### Exercise goal
Check the entries below for lines with "Select"; report only how many there are.

####

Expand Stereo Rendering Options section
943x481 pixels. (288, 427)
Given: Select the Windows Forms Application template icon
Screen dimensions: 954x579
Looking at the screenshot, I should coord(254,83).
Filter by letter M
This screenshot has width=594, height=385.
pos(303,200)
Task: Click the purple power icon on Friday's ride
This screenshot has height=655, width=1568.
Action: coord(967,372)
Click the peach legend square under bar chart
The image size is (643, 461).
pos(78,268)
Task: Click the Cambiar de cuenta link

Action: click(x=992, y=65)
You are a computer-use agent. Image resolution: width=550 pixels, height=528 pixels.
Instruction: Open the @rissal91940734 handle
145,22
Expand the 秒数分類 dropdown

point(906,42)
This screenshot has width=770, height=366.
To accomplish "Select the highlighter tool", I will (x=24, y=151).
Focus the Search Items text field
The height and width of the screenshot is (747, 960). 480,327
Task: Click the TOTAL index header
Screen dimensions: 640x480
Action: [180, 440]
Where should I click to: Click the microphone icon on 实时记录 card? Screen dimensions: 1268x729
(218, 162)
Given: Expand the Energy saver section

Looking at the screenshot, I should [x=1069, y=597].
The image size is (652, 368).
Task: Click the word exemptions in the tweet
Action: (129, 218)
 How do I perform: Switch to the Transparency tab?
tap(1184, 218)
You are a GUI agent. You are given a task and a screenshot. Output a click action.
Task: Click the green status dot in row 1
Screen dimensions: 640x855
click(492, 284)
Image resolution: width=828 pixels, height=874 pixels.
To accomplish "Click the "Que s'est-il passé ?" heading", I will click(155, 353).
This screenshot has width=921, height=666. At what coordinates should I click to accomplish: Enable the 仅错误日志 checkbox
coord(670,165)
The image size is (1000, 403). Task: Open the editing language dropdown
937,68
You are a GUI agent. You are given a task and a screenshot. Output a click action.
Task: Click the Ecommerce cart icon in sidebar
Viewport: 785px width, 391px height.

####

### Solution to the problem
2